→ **Stated task**
Reproduce the lines of the listing below verbatim, from the line containing "You are a computer-use agent. 644x427 pixels." to the line containing "Open comments via", both included.

→ **Data in this exercise**
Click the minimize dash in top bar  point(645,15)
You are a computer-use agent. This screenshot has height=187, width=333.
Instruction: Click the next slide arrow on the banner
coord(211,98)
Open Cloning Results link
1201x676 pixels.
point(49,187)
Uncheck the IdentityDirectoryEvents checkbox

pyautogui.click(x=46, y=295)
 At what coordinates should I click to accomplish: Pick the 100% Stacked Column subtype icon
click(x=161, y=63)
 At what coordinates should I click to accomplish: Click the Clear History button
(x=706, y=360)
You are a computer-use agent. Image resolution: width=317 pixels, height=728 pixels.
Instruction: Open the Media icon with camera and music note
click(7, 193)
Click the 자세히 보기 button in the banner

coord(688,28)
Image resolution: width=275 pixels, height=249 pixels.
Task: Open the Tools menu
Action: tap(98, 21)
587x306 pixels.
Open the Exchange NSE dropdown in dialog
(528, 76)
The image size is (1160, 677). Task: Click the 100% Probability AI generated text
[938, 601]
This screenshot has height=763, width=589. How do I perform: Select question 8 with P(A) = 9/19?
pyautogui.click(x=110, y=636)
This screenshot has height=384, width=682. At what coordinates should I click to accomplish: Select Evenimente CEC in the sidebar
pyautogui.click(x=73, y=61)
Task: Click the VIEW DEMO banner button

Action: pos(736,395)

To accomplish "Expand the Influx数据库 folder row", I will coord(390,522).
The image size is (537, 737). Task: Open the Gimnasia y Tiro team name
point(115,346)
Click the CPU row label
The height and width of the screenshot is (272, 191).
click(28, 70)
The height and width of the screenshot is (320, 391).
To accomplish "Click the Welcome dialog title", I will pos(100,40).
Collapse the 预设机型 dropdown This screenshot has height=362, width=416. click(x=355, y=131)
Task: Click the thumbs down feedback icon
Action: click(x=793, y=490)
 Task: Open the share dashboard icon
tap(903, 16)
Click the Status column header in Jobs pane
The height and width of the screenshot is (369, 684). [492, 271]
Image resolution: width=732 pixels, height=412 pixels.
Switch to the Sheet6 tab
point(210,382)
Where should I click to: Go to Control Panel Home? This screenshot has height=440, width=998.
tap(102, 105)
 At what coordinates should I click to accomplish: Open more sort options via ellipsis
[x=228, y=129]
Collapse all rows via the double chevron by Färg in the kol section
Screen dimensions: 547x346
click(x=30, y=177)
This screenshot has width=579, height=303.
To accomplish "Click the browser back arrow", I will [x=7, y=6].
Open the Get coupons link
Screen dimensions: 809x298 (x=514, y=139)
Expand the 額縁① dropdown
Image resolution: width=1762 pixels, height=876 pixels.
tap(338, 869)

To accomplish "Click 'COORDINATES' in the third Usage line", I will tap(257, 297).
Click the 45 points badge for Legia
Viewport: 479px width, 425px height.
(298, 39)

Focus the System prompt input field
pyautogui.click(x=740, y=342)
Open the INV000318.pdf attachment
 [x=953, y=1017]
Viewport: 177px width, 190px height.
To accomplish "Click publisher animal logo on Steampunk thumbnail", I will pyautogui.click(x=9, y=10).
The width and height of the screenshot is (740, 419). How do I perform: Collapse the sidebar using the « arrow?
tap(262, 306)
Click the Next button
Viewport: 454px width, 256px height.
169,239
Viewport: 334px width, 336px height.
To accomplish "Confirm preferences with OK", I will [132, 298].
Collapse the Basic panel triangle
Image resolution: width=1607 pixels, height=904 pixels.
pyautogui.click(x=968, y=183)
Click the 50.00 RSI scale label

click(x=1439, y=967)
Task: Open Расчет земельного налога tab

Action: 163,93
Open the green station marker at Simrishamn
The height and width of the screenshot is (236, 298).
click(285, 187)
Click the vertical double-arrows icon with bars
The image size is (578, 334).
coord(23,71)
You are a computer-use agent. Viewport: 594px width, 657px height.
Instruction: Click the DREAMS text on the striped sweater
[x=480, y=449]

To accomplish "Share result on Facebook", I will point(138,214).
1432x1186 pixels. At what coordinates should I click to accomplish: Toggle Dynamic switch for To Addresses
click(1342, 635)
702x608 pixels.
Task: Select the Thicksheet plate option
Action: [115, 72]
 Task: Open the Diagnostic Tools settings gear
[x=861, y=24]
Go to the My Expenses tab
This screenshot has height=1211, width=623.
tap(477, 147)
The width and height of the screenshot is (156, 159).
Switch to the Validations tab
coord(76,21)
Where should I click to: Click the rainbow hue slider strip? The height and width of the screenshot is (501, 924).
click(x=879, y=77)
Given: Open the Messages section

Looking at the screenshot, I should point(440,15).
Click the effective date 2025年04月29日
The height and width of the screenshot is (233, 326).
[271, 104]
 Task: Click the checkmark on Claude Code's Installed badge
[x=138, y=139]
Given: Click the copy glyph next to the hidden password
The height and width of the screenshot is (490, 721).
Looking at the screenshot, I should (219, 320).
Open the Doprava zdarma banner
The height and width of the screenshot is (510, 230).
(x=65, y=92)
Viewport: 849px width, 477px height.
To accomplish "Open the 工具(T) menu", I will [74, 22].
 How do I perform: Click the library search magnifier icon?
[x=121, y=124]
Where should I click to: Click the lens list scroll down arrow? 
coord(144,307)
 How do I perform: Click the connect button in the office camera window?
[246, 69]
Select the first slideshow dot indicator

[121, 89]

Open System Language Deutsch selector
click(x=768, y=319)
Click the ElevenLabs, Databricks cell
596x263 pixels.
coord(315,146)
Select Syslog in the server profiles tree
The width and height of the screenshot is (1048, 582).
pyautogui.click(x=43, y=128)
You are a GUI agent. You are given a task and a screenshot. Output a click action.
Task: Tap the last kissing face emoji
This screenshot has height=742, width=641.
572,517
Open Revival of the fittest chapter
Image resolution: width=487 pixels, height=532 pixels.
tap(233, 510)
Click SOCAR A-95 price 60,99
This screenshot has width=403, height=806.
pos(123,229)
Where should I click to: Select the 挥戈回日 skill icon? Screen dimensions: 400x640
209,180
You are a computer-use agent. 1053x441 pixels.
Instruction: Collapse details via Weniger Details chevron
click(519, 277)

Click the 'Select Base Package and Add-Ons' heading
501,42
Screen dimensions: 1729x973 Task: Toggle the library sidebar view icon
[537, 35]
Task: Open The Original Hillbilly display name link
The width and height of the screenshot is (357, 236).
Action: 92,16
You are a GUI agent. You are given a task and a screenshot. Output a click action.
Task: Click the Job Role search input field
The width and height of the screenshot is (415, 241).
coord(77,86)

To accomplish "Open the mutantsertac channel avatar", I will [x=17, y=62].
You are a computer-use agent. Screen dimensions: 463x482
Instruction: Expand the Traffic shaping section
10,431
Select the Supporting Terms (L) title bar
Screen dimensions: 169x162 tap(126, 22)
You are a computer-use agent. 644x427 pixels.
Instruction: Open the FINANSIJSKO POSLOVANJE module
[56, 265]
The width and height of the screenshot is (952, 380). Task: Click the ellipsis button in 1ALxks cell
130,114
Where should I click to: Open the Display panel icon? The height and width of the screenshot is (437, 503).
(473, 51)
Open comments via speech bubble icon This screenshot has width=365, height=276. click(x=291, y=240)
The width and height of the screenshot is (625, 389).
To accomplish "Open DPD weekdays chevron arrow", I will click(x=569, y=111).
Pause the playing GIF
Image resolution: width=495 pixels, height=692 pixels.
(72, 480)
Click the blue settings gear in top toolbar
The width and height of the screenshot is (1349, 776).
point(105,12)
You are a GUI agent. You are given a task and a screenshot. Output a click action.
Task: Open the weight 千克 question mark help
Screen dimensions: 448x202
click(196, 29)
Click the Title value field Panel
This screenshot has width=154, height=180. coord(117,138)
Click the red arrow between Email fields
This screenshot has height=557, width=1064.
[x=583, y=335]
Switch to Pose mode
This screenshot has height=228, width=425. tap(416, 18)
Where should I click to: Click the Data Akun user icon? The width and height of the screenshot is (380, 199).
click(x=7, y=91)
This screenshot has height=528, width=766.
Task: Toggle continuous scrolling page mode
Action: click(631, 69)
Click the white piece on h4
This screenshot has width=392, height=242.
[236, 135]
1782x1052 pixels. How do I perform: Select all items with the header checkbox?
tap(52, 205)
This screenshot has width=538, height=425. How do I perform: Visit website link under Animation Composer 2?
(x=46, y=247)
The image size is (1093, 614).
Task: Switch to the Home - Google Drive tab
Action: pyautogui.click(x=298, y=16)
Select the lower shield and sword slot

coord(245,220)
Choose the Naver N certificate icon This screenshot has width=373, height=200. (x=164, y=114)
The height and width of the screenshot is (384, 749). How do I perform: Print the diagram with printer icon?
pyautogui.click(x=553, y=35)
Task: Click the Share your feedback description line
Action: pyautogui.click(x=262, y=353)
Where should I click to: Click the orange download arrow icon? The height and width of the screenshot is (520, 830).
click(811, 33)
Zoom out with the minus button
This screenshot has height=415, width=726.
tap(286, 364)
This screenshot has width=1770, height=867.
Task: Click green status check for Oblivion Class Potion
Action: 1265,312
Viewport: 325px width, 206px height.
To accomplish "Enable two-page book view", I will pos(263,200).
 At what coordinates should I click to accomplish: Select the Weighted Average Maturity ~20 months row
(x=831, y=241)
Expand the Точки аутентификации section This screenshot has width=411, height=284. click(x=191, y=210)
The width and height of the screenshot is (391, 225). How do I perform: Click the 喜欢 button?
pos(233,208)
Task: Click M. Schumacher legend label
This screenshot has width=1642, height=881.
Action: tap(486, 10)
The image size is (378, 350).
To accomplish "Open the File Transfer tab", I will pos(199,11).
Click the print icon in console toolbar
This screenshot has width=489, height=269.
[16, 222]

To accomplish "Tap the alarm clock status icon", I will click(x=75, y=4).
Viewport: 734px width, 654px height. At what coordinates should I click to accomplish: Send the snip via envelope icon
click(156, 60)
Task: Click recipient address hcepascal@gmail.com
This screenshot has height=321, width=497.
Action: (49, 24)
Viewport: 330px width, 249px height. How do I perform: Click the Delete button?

→ **Complete answer**
You are a computer-use agent. 644x427 pixels.
Instruction: Open the FINANSIJSKO POSLOVANJE module
[56, 265]
The width and height of the screenshot is (952, 380). Task: Click the ellipsis button in 1ALxks cell
130,114
Where should I click to: Open the Display panel icon? The height and width of the screenshot is (437, 503).
(473, 51)
Open comments via speech bubble icon This screenshot has width=365, height=276. click(x=291, y=240)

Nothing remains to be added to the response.